WHAT TO WORK ON: Return exactly the lines from the "Task: Click the Create account button" line through the last line of the entries below. Include no pictures.

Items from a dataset
------------------------------------------------------------

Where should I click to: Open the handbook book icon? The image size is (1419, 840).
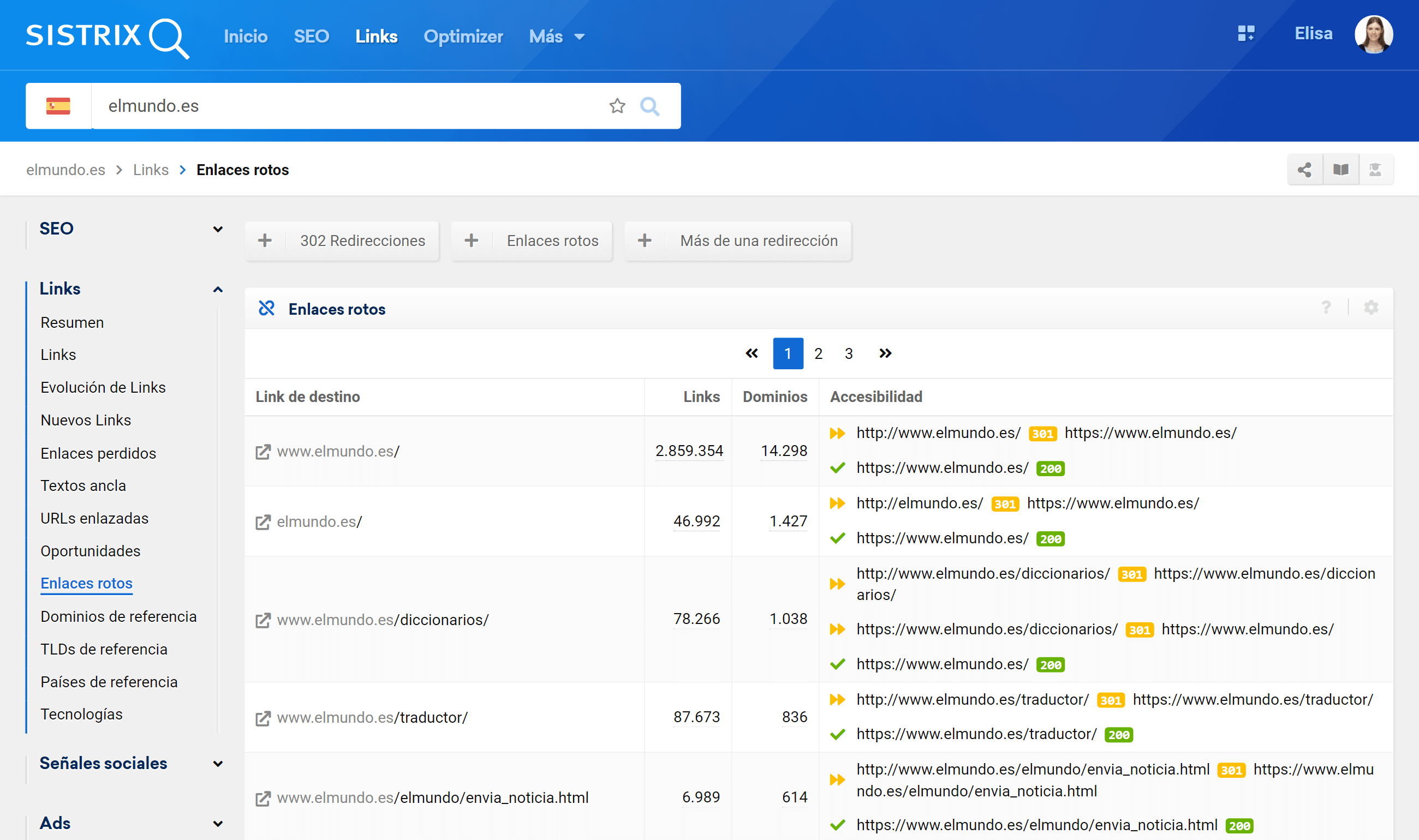[x=1340, y=170]
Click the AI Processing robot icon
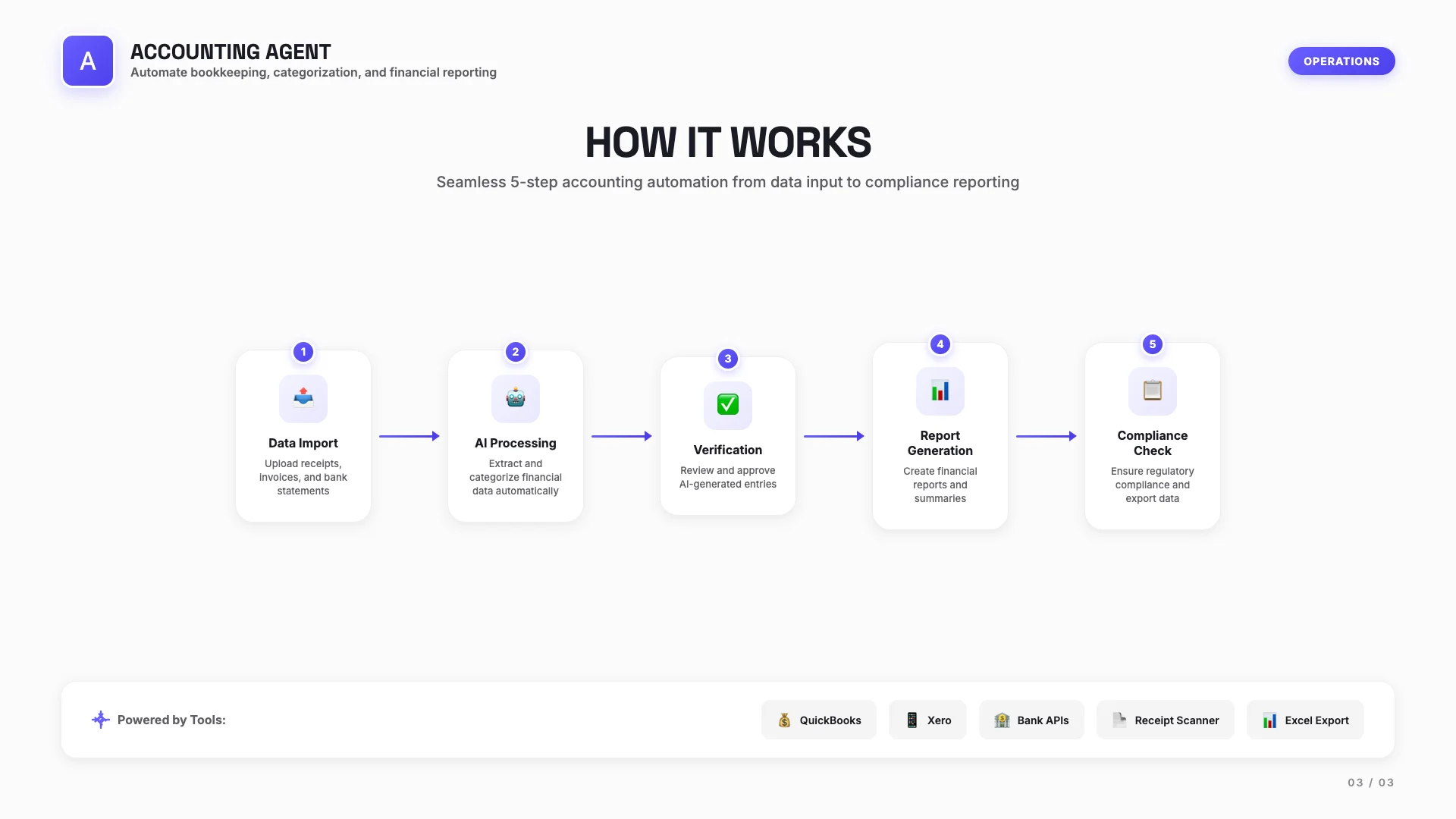 pyautogui.click(x=516, y=398)
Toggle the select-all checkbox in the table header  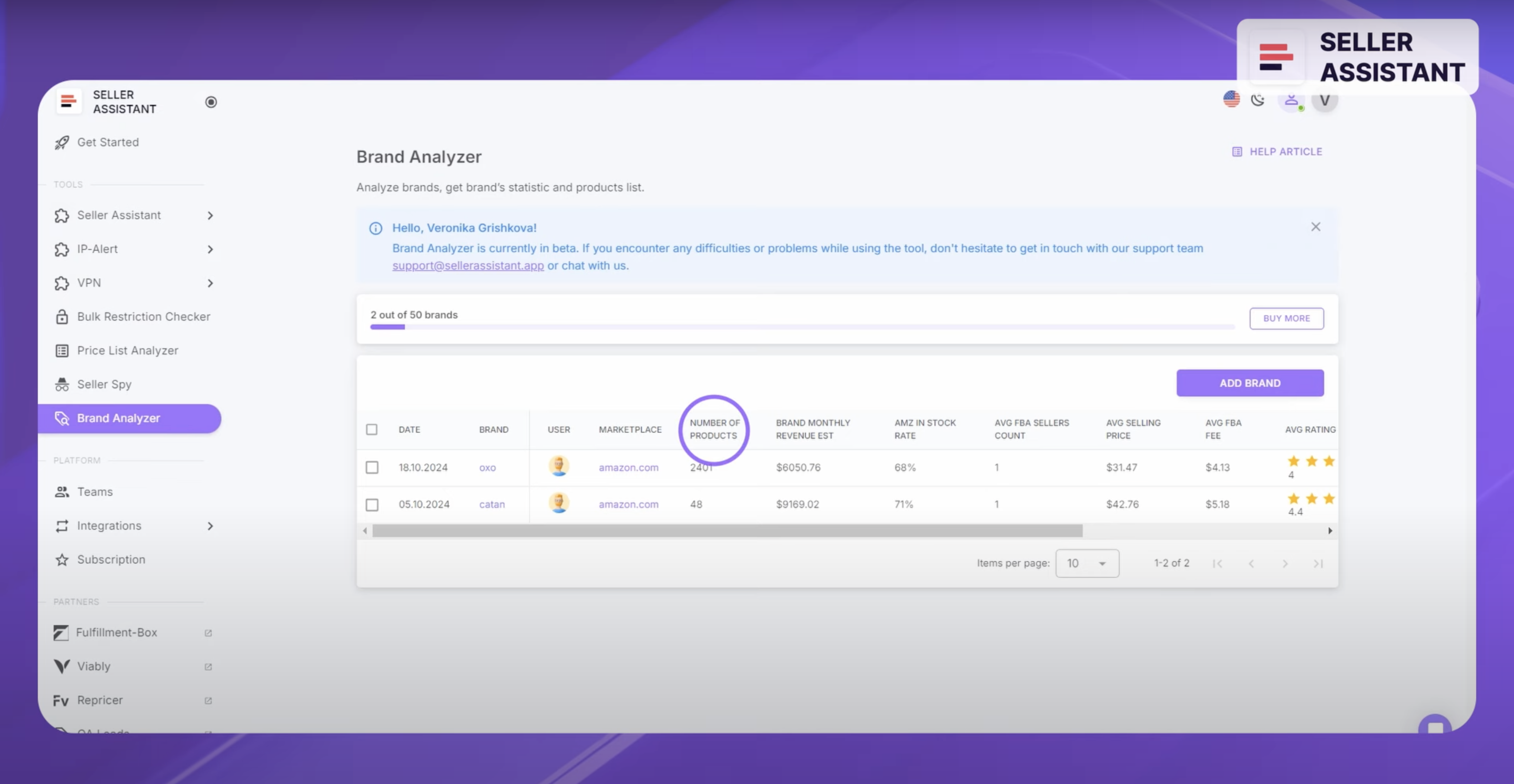372,429
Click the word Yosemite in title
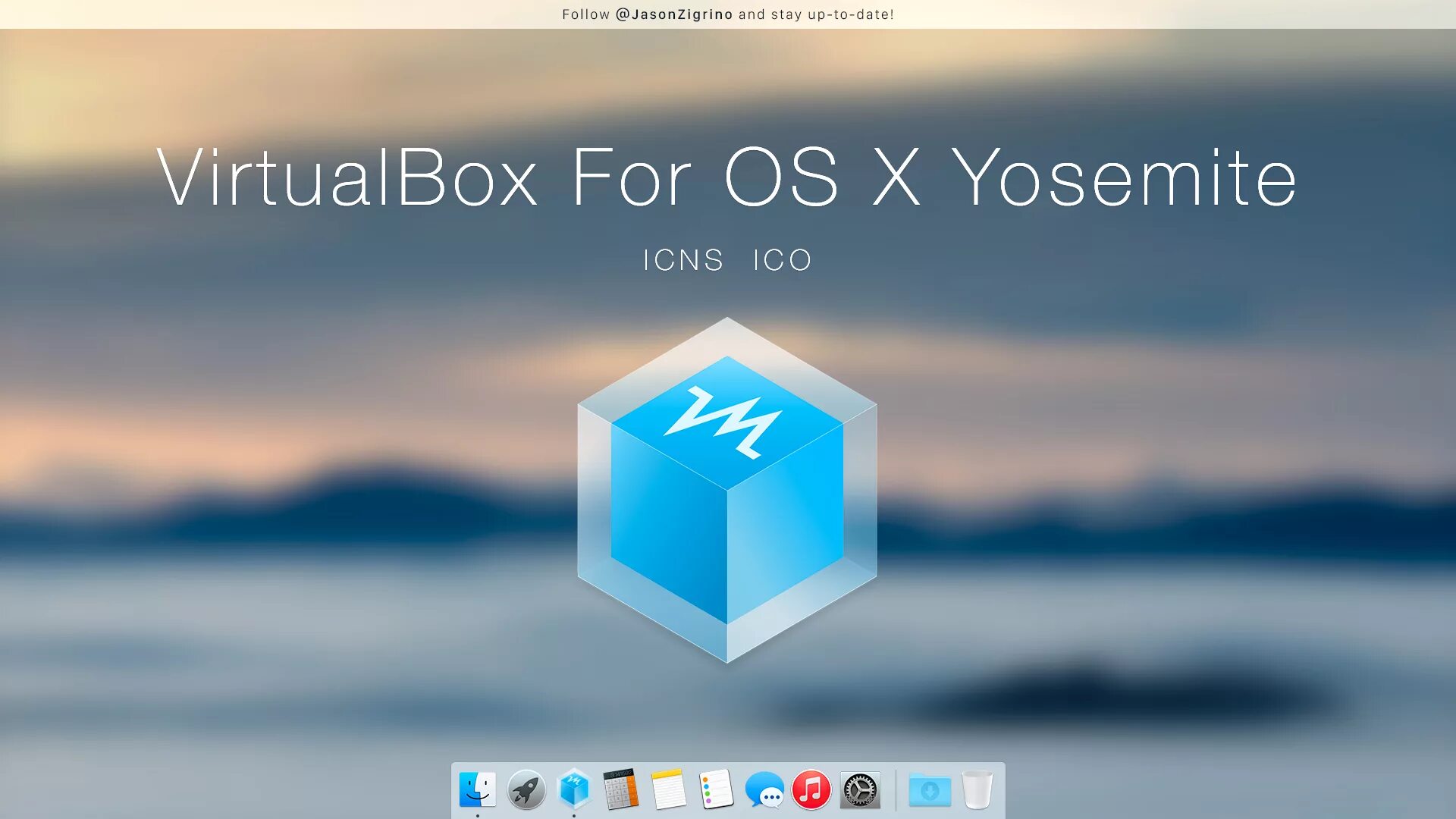Viewport: 1456px width, 819px height. [x=1124, y=178]
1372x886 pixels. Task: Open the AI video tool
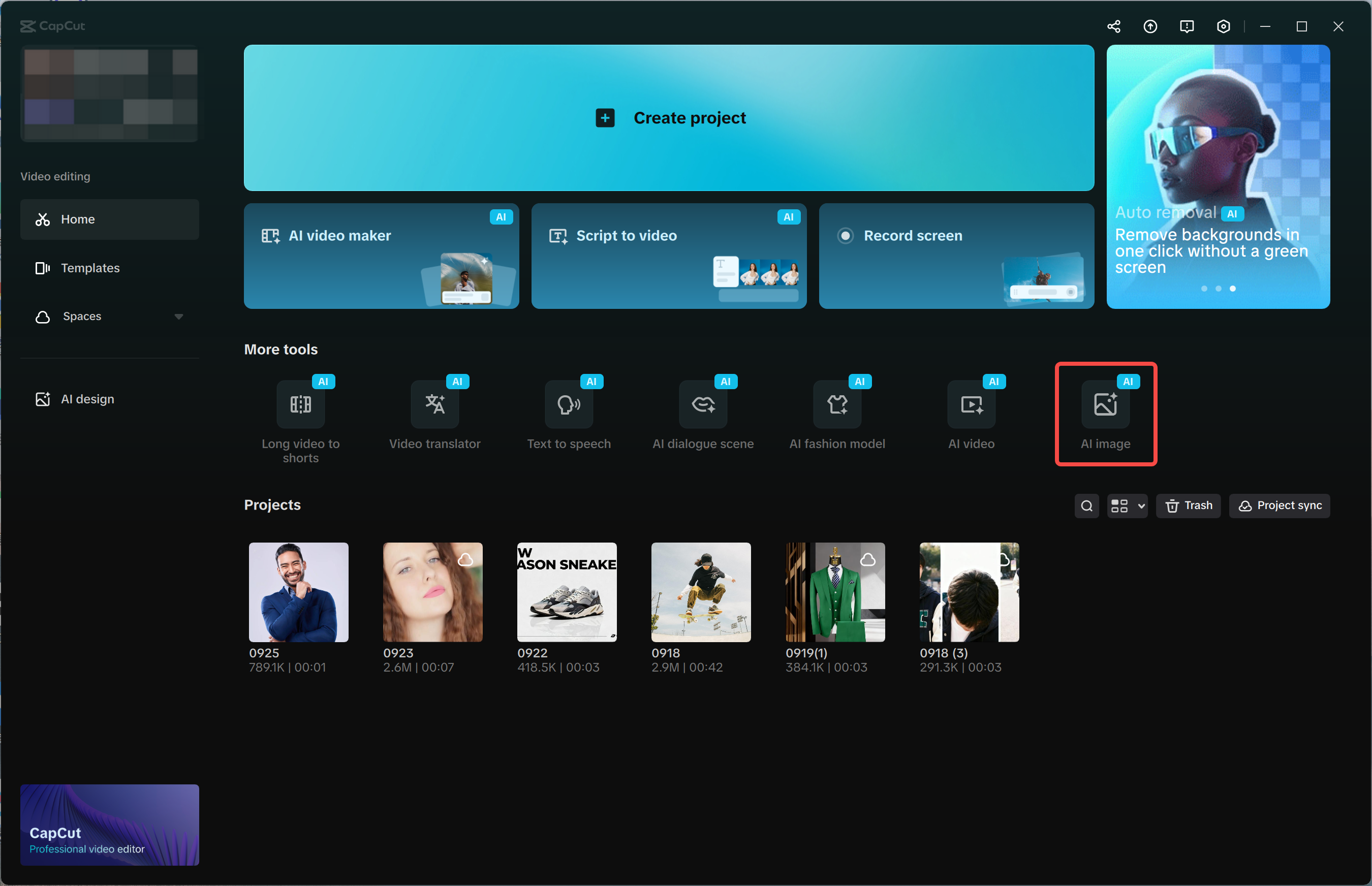point(971,404)
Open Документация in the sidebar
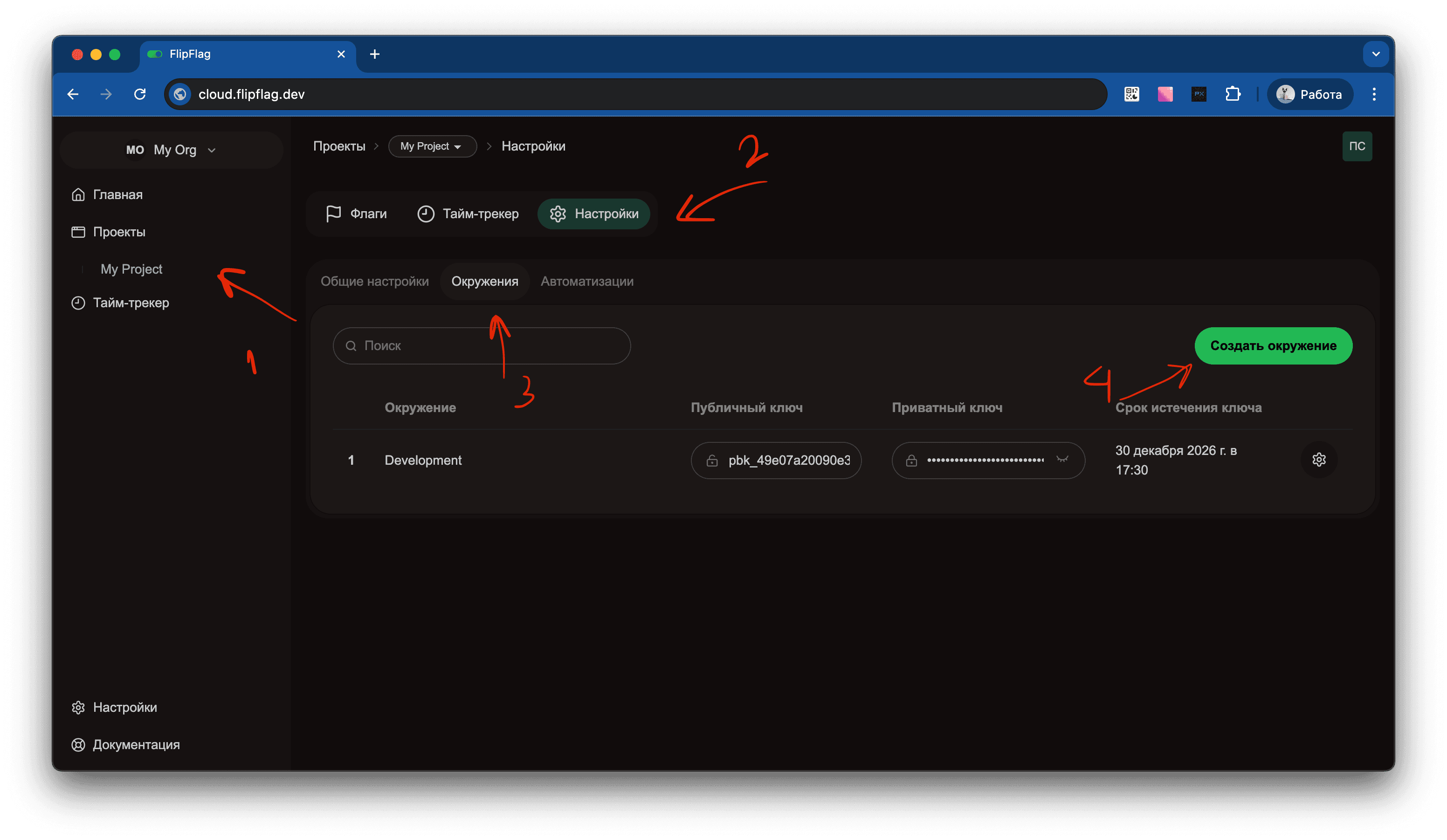 pyautogui.click(x=136, y=744)
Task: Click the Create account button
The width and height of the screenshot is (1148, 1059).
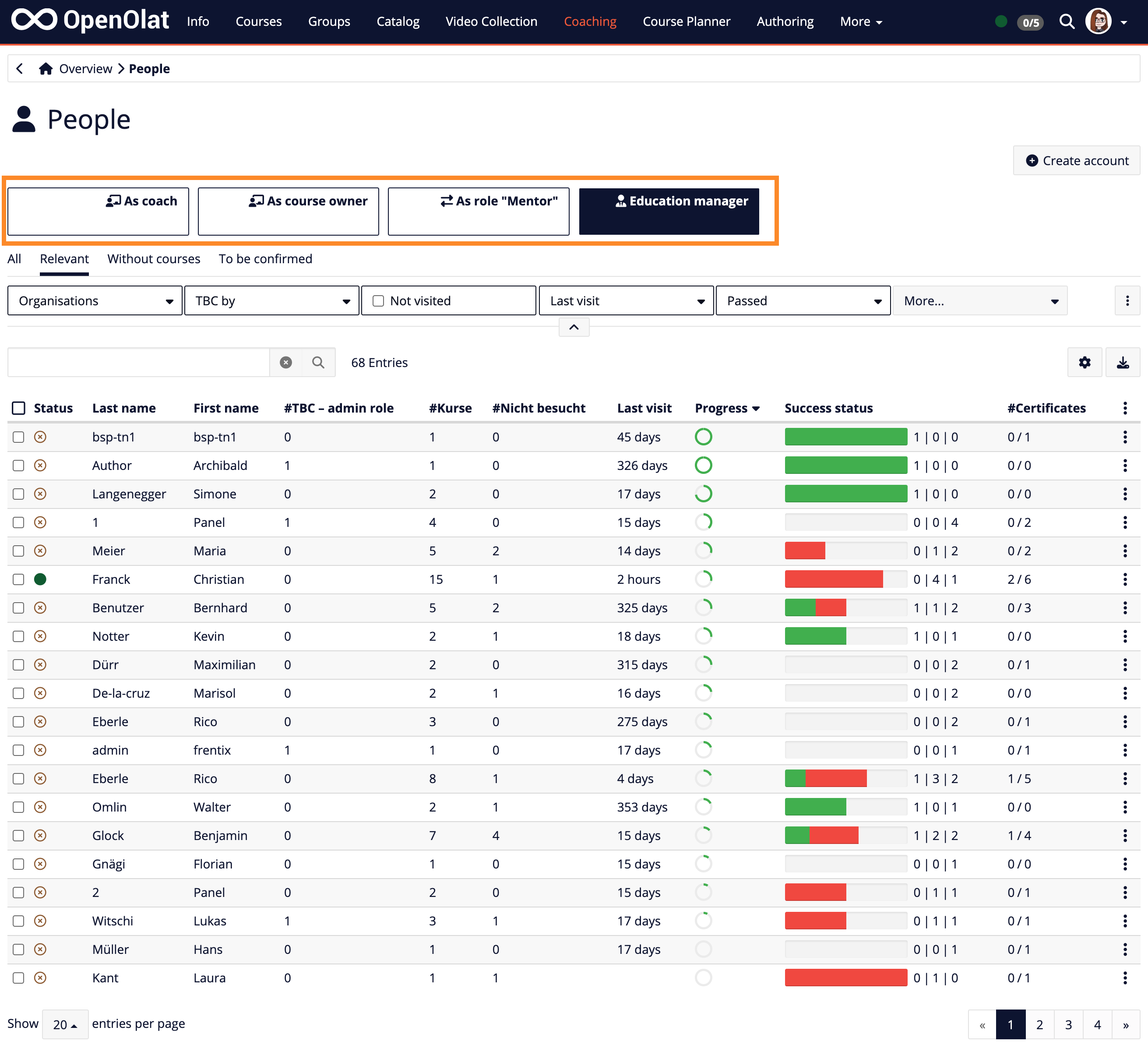Action: 1076,160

------------------------------------------------------------

SOLUTION BELOW:
Task: Click the Create account button
The width and height of the screenshot is (1148, 1059).
Action: 1076,160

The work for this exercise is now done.